It's already widely discussed, how America's love affair with suburbia has put us in an extra-bad position wrt peak oil. But we Americans have another systemic flaw that's going to make peak oil extra hard on us: our near-religious hatred of taxes. It's already causing us to sell off our infrastructure to private interests, I assume because we are still laboring under the delusion that anything is better than raising taxes. No matter what.
I am the Mayor of Huntington Beach, California, a full service city of 200,000 residents, 27 square miles, 1200 employees and 8.5 miles of beach. We have nearly 200 police vehicles, 3 helicopters, 15 fire engines/trucks, 7 ambulances, 1 HazMat vehicle, and 1 medical decontamination unit. In addition there are hundreds of miscellaneous vehicles and trucks for public works, marine safety, building department, water department, and administration. All said, we consume 495,000 gallons of gasoline/diesel/jet fuel per year. For every $1 fuel goes up, it is a half million dollars out of our general fund budget.
Perhaps more shocking than the amount of fuel our city vehicles use is how much fuel is used to pick up our residents’ trash, sort it at the transfer station, and then haul it 46 miles round trip to a dump that is running out of capacity. Prior to a recent conversion to natural gas vehicles, our contractor reported to me that they were using 525,000 gallons per year of diesel.
In addition to transportation fuels, our electricity bill is over $4 million per year and natural gas is over $1 million per year. We have 10 groundwater wells that pump 22,000 acre feet of water per year and 15 flood control stations with 49 engines that allow us to discharge 2.5 million gallons/minute of water during a storm event. I am told we have the highest discharge capacity of any community in Southern California.

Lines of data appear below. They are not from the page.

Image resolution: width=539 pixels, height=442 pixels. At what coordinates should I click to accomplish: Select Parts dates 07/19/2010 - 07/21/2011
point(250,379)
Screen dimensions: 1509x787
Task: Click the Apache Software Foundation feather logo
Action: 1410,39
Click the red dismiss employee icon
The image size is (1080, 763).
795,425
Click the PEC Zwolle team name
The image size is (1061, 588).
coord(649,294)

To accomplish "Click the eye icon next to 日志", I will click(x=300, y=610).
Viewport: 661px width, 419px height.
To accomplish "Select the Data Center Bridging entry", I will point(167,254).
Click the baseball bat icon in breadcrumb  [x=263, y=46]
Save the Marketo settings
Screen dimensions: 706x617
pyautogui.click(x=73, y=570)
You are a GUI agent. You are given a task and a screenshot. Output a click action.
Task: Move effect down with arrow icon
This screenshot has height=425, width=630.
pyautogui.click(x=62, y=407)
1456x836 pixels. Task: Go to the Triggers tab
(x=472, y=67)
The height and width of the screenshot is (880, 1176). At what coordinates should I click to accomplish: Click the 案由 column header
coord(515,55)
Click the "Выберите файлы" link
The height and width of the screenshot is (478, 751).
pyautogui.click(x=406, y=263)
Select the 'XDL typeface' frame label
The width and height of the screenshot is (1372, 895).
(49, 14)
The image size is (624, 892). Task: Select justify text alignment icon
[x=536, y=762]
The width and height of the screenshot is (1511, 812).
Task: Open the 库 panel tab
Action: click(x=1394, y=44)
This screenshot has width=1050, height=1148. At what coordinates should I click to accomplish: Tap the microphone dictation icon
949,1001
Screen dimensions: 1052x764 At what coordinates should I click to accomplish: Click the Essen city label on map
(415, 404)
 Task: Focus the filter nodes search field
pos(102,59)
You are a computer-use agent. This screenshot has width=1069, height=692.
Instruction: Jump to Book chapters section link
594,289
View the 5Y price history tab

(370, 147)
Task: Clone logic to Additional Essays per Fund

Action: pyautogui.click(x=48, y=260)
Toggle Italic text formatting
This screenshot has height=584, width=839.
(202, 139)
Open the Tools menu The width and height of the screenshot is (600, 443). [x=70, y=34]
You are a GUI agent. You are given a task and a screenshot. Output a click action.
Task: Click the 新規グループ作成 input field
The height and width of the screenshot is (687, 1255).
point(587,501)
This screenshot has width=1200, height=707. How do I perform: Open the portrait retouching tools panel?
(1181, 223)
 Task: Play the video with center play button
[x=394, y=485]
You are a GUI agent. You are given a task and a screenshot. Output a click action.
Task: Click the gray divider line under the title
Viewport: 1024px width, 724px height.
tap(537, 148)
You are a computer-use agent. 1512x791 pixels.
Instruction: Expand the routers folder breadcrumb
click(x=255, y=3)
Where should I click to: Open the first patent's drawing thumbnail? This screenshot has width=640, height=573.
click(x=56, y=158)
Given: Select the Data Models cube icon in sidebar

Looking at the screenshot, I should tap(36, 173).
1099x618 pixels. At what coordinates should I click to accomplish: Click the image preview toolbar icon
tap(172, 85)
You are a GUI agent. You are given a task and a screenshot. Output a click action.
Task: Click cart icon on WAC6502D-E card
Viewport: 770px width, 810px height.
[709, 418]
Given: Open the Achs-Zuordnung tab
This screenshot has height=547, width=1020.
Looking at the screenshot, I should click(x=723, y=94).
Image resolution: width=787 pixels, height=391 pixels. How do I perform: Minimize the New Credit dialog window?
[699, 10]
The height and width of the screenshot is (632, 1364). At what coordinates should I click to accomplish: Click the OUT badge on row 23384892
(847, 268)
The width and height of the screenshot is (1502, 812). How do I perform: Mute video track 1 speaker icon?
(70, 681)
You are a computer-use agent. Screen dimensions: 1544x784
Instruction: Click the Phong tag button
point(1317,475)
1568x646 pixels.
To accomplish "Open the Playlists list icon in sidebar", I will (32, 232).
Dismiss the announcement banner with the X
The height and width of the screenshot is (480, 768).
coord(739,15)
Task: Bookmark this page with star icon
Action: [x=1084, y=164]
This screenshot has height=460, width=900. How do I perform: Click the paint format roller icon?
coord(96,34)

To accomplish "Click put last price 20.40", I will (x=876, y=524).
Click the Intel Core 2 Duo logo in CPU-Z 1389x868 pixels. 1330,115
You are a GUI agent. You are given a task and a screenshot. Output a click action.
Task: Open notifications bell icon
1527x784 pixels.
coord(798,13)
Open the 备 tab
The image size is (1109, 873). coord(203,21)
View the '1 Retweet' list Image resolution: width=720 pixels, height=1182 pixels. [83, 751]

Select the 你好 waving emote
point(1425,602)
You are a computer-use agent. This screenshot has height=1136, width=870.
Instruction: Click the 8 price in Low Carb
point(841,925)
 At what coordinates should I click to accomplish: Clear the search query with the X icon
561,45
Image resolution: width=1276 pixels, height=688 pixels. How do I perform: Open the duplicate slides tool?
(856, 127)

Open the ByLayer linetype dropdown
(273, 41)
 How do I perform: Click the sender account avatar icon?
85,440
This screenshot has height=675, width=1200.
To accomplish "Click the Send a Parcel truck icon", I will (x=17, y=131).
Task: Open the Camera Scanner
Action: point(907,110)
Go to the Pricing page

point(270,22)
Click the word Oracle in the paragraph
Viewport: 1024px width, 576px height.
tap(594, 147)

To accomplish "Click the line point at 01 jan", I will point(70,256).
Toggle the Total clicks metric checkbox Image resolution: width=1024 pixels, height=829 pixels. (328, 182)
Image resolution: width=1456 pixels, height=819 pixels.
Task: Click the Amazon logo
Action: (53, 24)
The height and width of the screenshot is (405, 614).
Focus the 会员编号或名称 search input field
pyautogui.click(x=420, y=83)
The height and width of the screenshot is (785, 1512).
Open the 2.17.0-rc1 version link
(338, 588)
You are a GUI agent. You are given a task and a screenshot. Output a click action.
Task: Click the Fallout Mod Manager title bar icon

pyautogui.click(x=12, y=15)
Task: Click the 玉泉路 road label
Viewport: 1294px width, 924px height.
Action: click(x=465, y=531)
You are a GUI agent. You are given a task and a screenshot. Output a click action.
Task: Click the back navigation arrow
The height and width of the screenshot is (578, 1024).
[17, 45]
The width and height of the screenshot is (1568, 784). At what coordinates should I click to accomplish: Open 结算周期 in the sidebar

There are countless services that local government provides to residents: streets, curbs, gutters, tree trimming, sewers, street sweeping, water, parks, community centers, emergency services, senior services including meals on wheels. All of these are energy intensive and mean local government is extremely vulnerable to supply disruptions and high costs. As budgets get squeezed, you can speculate as to which services will be the first on the chopping block.